トラバース道を発見しました。ちゃんとした登山道として機能しているようなので予定通りこちらを歩くことにしました。さきほど押立山の降りで強引にいって登山靴が砂まみれになりましたので、反省して道のある場所を歩きます。

だめだ。道が崩れている。

最初はかなり安定したトラバース道でしたが進むにつれ道は崩壊路となりました。595ピークから降るルート取りをした方が安全だったかもしれません。急斜面を注意しながら進みます。

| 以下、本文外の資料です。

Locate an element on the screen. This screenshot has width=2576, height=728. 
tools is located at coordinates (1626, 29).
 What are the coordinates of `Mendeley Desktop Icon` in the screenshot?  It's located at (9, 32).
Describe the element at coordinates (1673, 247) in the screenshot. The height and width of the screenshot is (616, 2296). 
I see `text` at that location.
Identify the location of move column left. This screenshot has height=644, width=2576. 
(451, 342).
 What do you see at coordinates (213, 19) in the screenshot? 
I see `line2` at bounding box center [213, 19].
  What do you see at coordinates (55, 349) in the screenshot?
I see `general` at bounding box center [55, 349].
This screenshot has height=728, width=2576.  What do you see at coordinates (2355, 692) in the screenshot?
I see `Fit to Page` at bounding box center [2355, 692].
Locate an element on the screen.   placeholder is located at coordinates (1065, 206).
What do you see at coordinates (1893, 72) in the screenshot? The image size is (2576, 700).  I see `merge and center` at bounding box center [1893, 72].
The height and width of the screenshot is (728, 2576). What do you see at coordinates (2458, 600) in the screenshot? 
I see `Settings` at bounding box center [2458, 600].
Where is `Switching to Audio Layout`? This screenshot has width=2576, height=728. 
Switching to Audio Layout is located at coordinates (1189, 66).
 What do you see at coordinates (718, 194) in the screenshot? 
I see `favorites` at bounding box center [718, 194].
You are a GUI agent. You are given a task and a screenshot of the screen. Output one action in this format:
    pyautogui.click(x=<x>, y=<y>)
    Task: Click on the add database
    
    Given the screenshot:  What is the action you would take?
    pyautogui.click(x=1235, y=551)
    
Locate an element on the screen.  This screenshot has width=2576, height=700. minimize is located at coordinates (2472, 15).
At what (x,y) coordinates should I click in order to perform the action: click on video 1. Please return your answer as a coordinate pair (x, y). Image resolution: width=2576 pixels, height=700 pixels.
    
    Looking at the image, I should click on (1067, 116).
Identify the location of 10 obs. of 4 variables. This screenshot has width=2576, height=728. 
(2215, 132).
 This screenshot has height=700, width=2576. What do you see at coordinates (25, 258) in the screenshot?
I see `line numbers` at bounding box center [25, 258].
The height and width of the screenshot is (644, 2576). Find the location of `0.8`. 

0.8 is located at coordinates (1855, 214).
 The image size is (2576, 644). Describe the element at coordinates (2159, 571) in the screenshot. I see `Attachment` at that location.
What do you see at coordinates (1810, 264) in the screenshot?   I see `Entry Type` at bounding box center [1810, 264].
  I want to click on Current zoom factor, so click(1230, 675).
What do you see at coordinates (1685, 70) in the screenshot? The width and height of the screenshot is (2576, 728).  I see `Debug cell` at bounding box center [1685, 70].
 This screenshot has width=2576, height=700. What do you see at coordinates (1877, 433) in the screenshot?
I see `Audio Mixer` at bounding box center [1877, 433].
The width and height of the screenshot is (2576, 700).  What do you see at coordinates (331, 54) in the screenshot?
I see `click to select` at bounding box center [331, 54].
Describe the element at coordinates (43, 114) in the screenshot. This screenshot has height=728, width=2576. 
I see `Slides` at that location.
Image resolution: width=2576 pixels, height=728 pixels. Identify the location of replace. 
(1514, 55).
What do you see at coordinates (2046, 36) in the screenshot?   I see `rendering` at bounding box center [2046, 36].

ふたたび地形図を確認します。トラバース道を抜けた後は広尾根となり、その先の尾根道は比較的わかりやすい地形となっています。下山口の酒水(しゃすい)の滝も見えています。

プレハブ小屋がありました。この先から林道と行っても過言ではないほど道幅は広く整備され、轍(わだち)もついていました。登山道として作られているわけでなく作業道として作られている道ですね。林道になり舗装路になりやがて集落へとたどり着きます。

登山道の案内標識は一切なく道路へと降りました。

酒水の滝です。ただいま工事中で滝の下まではいけません。遠くから眺めてもかなりの落差があり美しい滝ですね。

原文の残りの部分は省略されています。